Michelin Retains World's Most Valuable Tyre Brand Title

Michelin Retains World's Most Valuable Tyre Brand Title

Michelin retained the title of the world’s most valuable and strongest tyre brand in the Brand Finance Tyre 10 ranking for 2021.

According to Brand Finance, the tyres sector had taken a hit last year due to the pandemic, and all brands in the Brand Finance Tyres 10 ranking have lost brand value.

Owing to the lack of travel due to lockdowns, car sales are declining, which means tyre brands are selling fewer units, resulting in a drop in market equity across the industry. Furthermore, since the economy has been riskier in general over the past year, investor risk has increased, triggering a rise in capital cost.

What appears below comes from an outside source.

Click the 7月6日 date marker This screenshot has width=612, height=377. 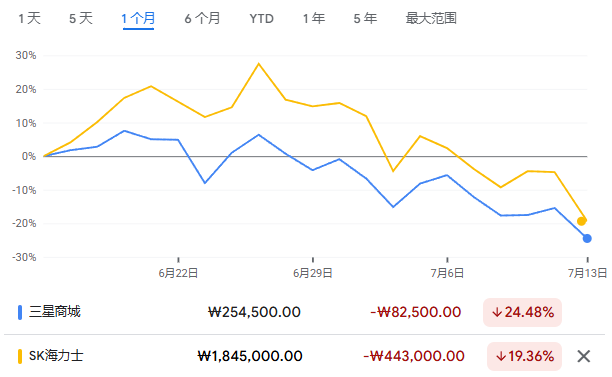[x=447, y=273]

Brand Finance said despite the sector woes, Michelin has maintained the title of the world’s most valuable and strongest tyres brand, with a brand value of US$6.8 billion and a BSI score of 84.8 out of 100.

During the pandemic, the French tyre company continued to strive with its innovation strategies and designing its first-ever eco-tyre, the MICHELIN e.PRIMACY, which delivers high performance and reduces environmental impact. This tyre is rated A for energy efficiency and B for wet grip. With fewer than one percent of tyres delivering a winning combination of A-rated rolling resistance and A or B-rated grip,this makes the MICHELIN e.PRIMACY one of the best tyres currently available on the market. Michelin also announced its target of making its tyres 100% sustainable by 2050 as it continues to strive towards becoming the leader in sustainable mobility.

As per Brand Finance, in terms of brand value, Bridgestone is still only marginally behind Michelin, with a brand value of US$6.8 billion. Bridgestone posted a net loss last year for the first time in 69 years, with the pandemic denting sales in all its major markets.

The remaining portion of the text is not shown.